The extra funds from the bailout program are mainly required to help recapitalize the Greek banking sector once a deal is struck to write down the value of bonds owned by private-sector creditors, the sources said.
"It's mostly because of recapitalization needs of Greek banks due to PSI," one of the sources said, referring to what's called private sector involvement.
The other source did not say explicitly that 145 billion euros would be needed, but said that figure was the right order of size.
Negotiations with private sector creditors to take a 70 percent net-present-value writedown on their holdings, cutting Greece's debts by around 100 billion euros, are close to being concluded.
But it remains unclear how much of a writedown the official sector - the European Central Banks and national euro zone central banks - may have to take on their holdings of Greek government bonds in order to make Greece's overall debt burden sustainable.
The IMF says Greece's debts must be cut from around 160 percent of GDP now to 120 percent of GDP by 2020 in order to be sustainable.
The conclusion of PSI will help bring the debts close to 120 percent by 2020, but not all the way there.
As a result, there is expected to be a need for the official sector to take a hit, in addition to the extra funds from euro zone governments, the sources said.
Lower Deficit
Greece expects its 2011 budget deficit will be between 9.1 and 9.4 percent of GDP, the finance ministry official said.
Greece, which is racing to complete talks with the EU and the IMF on a second bailout, had previously estimated that the deficit would be above 9.5 percent of GDP.

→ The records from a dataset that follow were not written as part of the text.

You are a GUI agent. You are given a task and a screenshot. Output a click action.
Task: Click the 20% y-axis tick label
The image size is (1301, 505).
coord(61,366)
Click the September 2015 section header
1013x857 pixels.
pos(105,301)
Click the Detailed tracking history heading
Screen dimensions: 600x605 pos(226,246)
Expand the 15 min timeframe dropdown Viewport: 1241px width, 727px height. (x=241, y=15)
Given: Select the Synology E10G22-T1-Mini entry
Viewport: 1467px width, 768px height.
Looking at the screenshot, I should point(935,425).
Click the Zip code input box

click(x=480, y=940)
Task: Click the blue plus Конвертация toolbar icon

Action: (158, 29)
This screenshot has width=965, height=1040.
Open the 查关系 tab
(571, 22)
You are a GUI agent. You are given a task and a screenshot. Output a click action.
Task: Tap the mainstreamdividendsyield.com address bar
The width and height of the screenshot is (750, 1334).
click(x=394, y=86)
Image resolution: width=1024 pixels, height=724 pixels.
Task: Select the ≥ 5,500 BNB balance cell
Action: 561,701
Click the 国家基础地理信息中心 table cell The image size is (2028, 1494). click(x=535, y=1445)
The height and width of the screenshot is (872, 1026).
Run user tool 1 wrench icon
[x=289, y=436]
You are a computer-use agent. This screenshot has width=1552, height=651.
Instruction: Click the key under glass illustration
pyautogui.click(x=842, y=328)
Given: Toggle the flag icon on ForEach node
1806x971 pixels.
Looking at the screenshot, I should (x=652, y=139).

"The numbers aren't final yet but we believe the deficit will come in at between 9.1 and 9.4 percent (of GDP)," the official, who declined to be named, told Reuters.
The official said the smaller deficit was due mainly to the fact that Greece will raise about 2 billion euros from a controversial property tax the government imposed in September in a desperate move to plug fiscal gaps.
That would beat a target of 1.7 billion euros.
A deficit of 9.1 to 9.4 percent of GDP would still be above initial EU/IMF targets but it might help Athens which, to secure the bailout, must persuade the European Union and the IMF - which have grown increasingly exasperated with its repeated failures to meet deficit and reform targets - that it will implement long-delayed reforms and slash spending further.
Another senior finance ministry official had said this week that the 2011 budget deficit would most likely be below 9.5 percent of GDP, but did not give more details.